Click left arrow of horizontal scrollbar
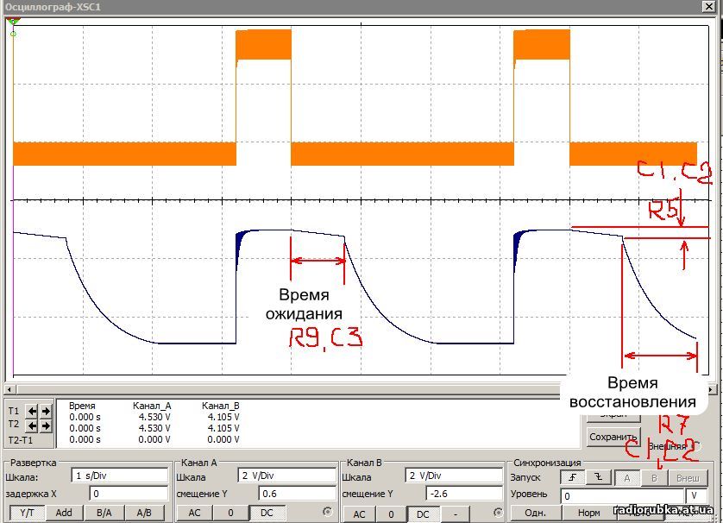 pos(9,390)
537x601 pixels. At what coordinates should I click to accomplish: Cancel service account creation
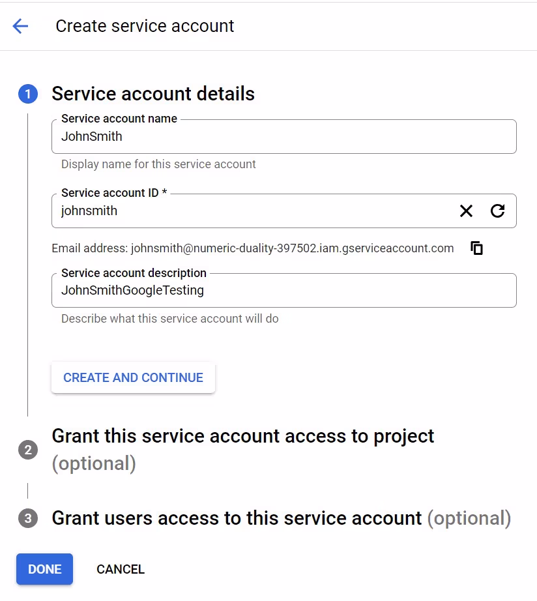(121, 569)
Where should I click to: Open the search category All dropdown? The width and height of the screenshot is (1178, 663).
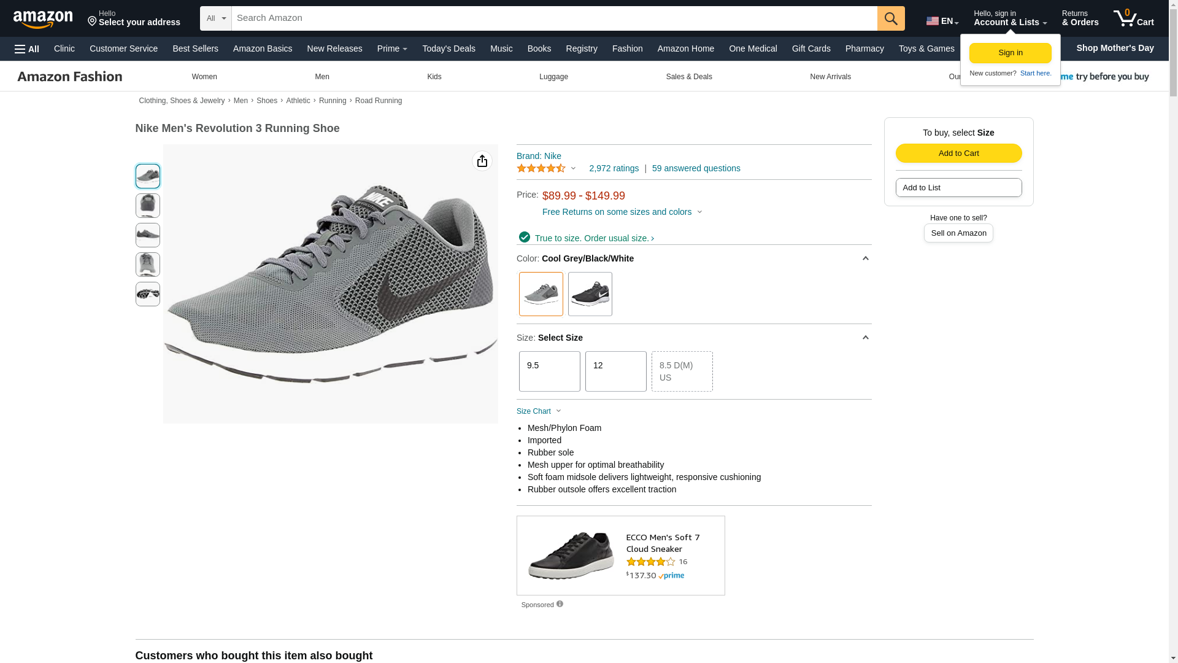(x=216, y=18)
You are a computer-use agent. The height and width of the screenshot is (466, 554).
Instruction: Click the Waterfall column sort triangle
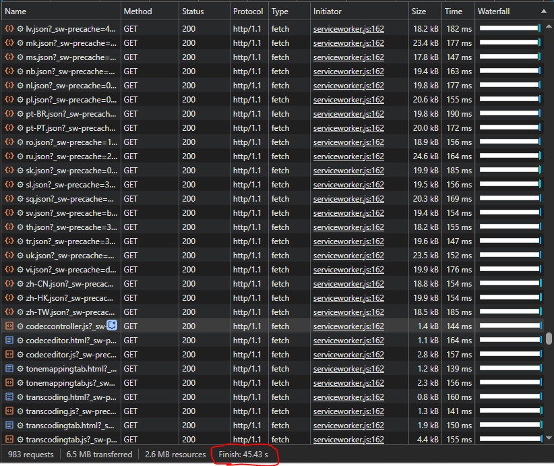(x=545, y=11)
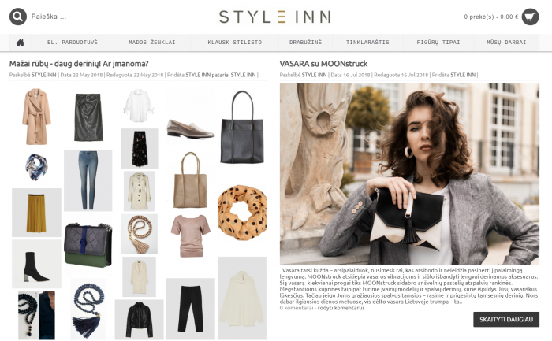Click the Skaityti Daugiau button
552x341 pixels.
pos(506,320)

> _What to do_
Without including any picture, reproduce all of the material exactly.

> _Answer_
Click left arrow of horizontal scrollbar
 pos(9,390)
537x601 pixels. At what coordinates should I click to accomplish: Cancel service account creation
(121, 569)
Where should I click to: Open the search category All dropdown? The width and height of the screenshot is (1178, 663).
(x=216, y=18)
You are a computer-use agent. The height and width of the screenshot is (466, 554).
Instruction: Click the Waterfall column sort triangle
(x=545, y=11)
Click the Skaityti Daugiau button
552x341 pixels.
pos(506,320)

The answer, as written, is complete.